◆ **Consigne A**: Dans les lignes, de celle qui contient "Given: Open the Вид menu" jusqu'à la fin des lignes incluses, renommez "width and height" en "size". Redonnez ce passage sans rien changer d'autre et sans les images.

En dépit d'une première ligne de pitch intéressante qui aurait pu offrir aux joueurs une approche un peu originale de la Seconde Guerre mondiale, Enemy Front échoue magistralement sur tous les points.
Sur le papier, il y avait quelque chose de séduisant dans Enemy Front. Si la Seconde Guerre mondiale, à force d'être surexploitée dans les FPS, est presque devenue une bête noire des joueurs, le titre de CI Games avait l'avantage de se pencher sur le cas de l’insurrection de Varsovie et de nous la faire vivre dans la peau d'un reporter de guerre américain. Hélas, avec sa mise en scène et sa réalisation paresseuses accompagnées de cinématiques qui n'en peuvent plus de fourmiller sous le poids d'une compression barbare, on a rapidement cure de ce background. Dès la séquence d'introduction pour tout dire, qui nous gratifie d'un discours radiophonique effarant de platitude donnant un aperçu parfait de la qualité des doublages dont on aura droit durant toute la campagne : plats, sans conviction et avec de déroutantes velléités d'accents de l'est qui disparaissent parfois en pleine phrase. Quant au reporter de guerre, il se change en as du fusil de snipe et de l'infiltration tout aussi doué dans la fusillade pure et dure et surtout le récit de ses souvenirs du front. Enemy Front est donc une suite de flashbacks qui nous font quitter la Pologne pour rejoindre la campagne française ou les côtes norvégiennes entre deux combats au cœur de Varsovie.
Qu'est-ce qu'on sauve ?
Malheureusement pour lui, Enemy Front ne souffre pas uniquement d'un background massacré. Présenté comme un jeu en monde ouvert, il serait plus juste de parler d'un soft linéaire qui vous laisse choisir entre deux chemins autour d'un même bâtiment. Vous pouvez selon votre envie adopter une approche classique mitrailleuse à la main, ou au contraire choisir la voie de la discrétion en vous faufilant de couverture en couverture pour zigouiller du soldat ennemi au canif ou à l'aide d'un pistolet à silencieux monstrueusement puissant. Si c'est de ce côté que votre cœur balance, vous le regretterez assez vite. C'est que l'IA de Enemy Front est passablement douteuse, les Allemands pouvant sans aucun problème vous repérer à 10 kilomètres, le dos tourné et par temps de brouillard. En outre, les animations des assassinats furtifs sont atrocement longues et laissent tout le temps à des soldats en patrouille de faire 15 fois le tour de la pièce pendant que vous réglez votre petite affaire avec leur pote. Si vous en rester à la fusillade lambda avec couverture et et arme lourde, vous passerez là aussi un moment fort privilégié, profitant d'une IA tout aussi idiote capable de se planter contre un mur, de tirer du mauvais côté ou de foncer droit sur votre canon. Et c'est sans parler du feeling des armes inconsistant et donc bien peu plaisant.

◆ **Consigne B**: D'après l'extrait, dans la peau de quel personnage le joueur vit-il l'insurrection de Varsovie ?

Entrées sur l'emplacement des éléments:
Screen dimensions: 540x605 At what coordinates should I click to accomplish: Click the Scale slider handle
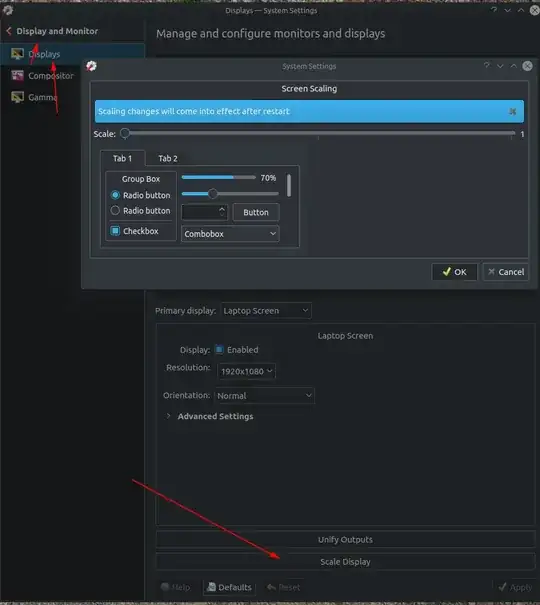(x=125, y=134)
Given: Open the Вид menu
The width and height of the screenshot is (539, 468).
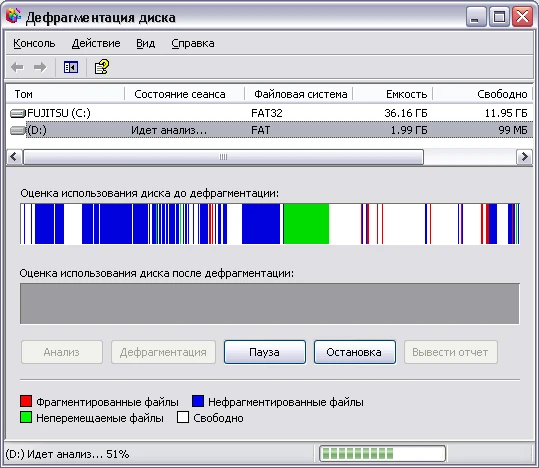Looking at the screenshot, I should (x=145, y=43).
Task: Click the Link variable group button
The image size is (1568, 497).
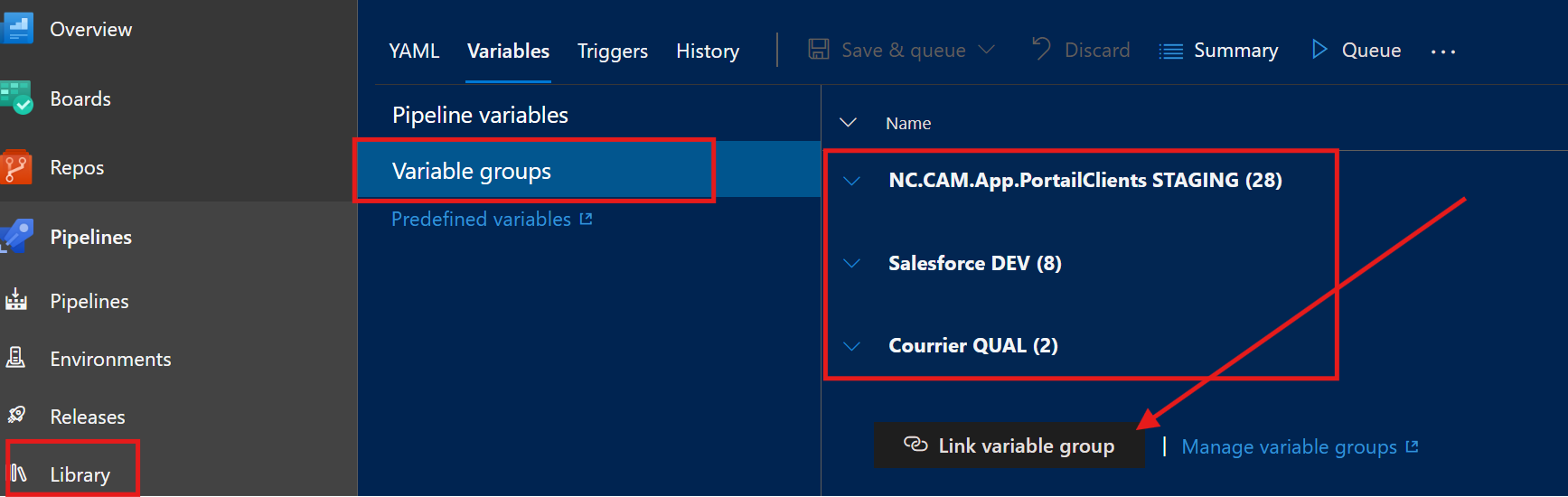Action: click(1009, 445)
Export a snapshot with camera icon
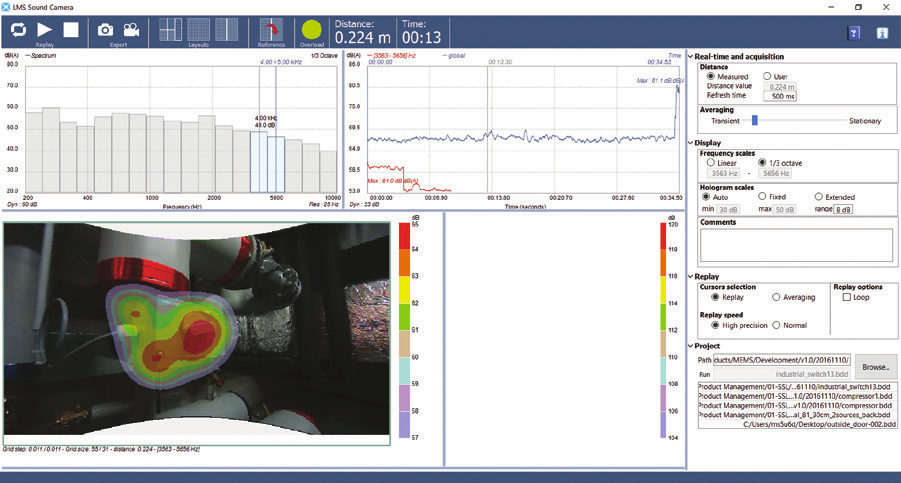901x483 pixels. (105, 30)
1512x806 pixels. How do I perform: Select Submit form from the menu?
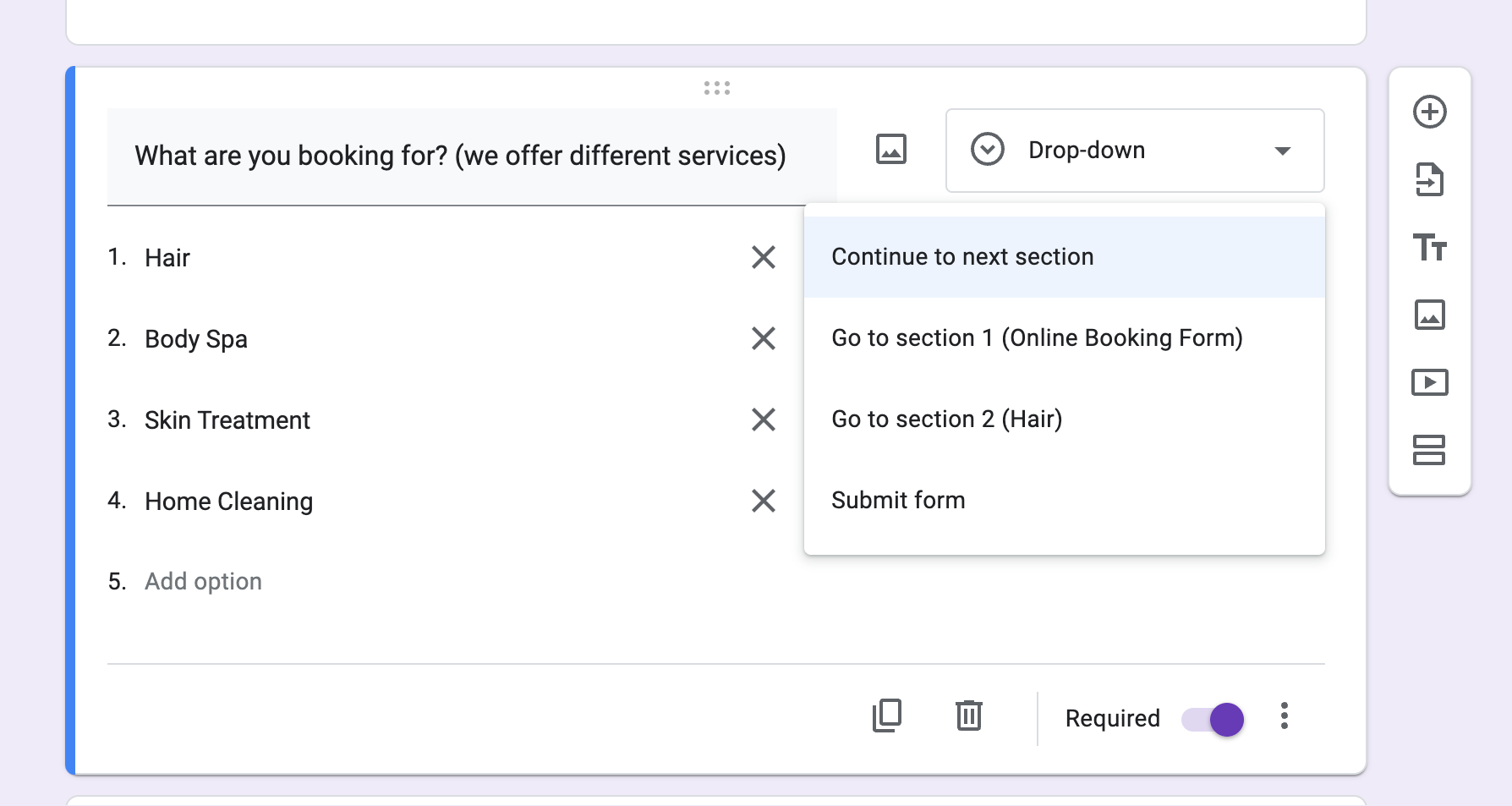898,499
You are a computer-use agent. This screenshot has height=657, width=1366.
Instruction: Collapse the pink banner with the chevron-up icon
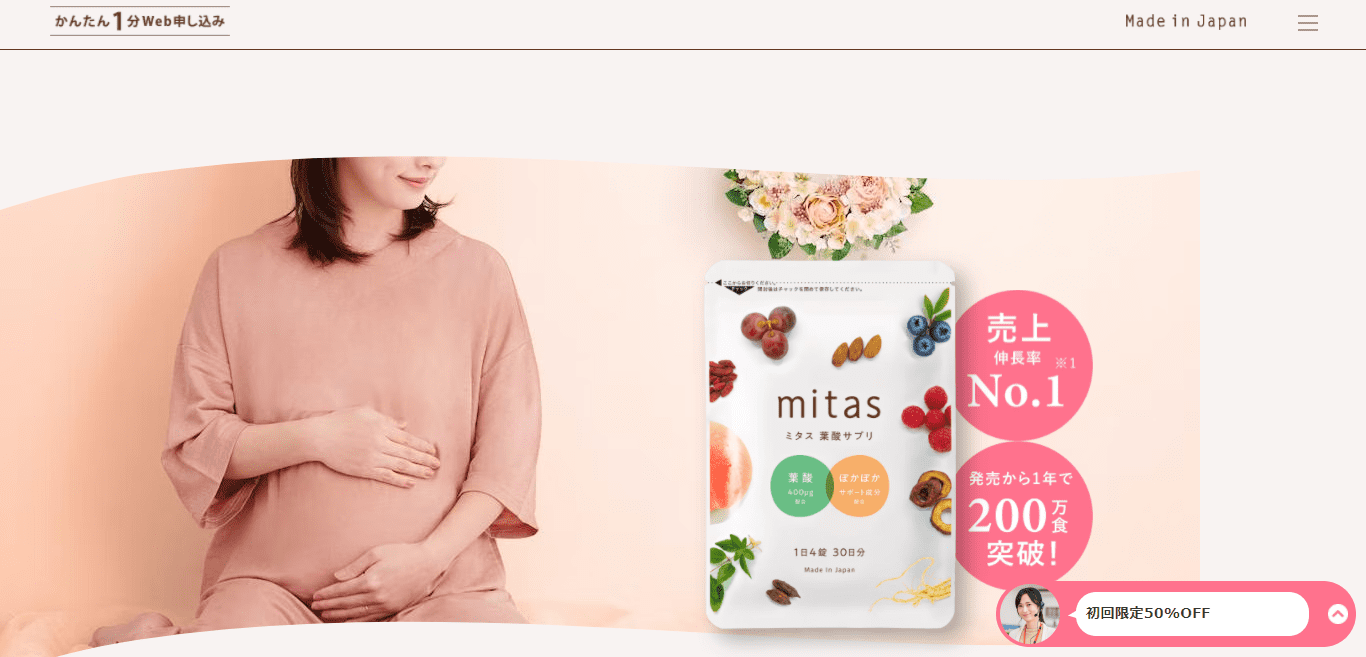(1337, 614)
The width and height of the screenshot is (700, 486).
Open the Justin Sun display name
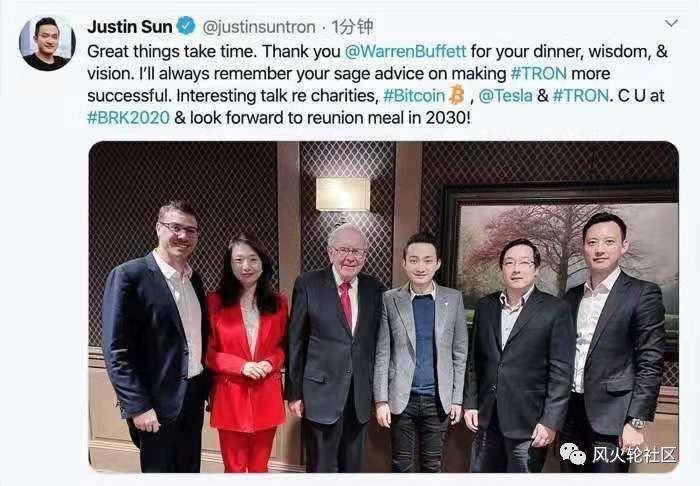click(x=129, y=27)
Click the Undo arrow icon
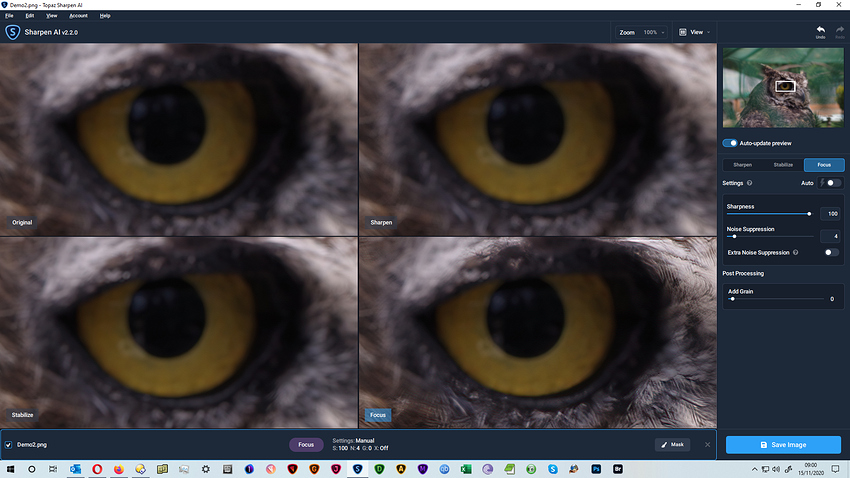Screen dimensions: 850x478 [820, 30]
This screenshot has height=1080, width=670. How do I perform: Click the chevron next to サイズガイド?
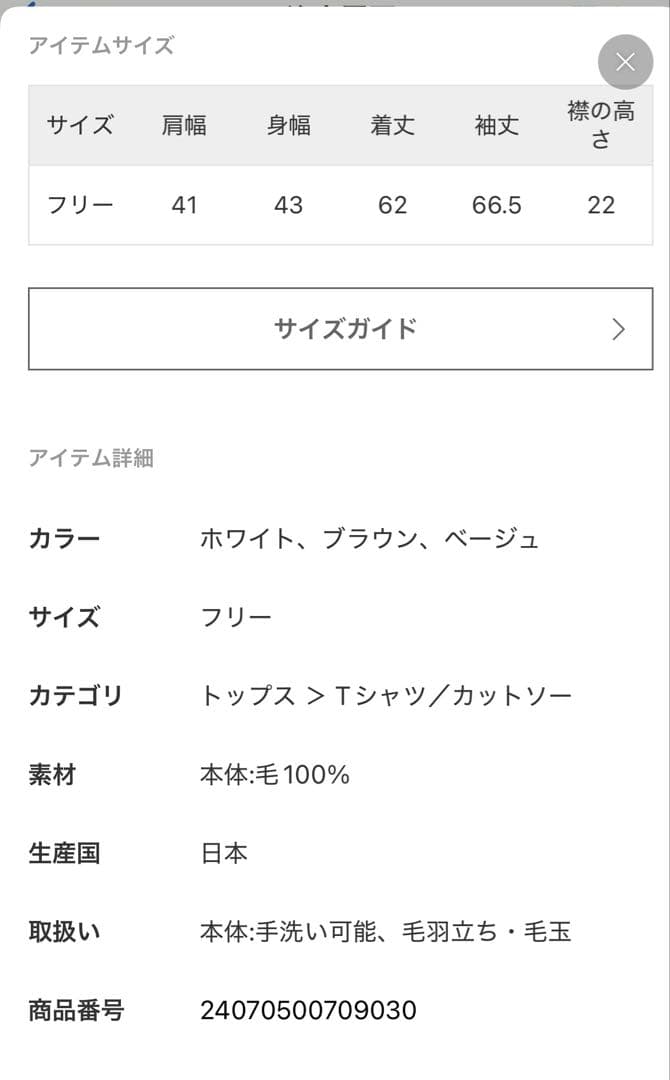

◆ **Corrigé complet A**:
Given: Open the Вид menu
The size of the screenshot is (539, 468).
Looking at the screenshot, I should (x=145, y=43).
Task: Click the Link variable group button
The image size is (1568, 497).
Action: click(1009, 445)
Export a snapshot with camera icon
901x483 pixels. (105, 30)
1512x806 pixels. How do I perform: Select Submit form from the menu?
898,499
You are a computer-use agent. This screenshot has height=657, width=1366.
Instruction: Collapse the pink banner with the chevron-up icon
(1337, 614)
The size of the screenshot is (700, 486).
Open the Justin Sun display name
click(x=129, y=27)
Click the Undo arrow icon
Screen dimensions: 850x478 [820, 30]
This screenshot has height=1080, width=670. How do I perform: Click the chevron next to サイズガイド?

◆ **Corrigé complet B**: Dans celle d'un reporter de guerre américain.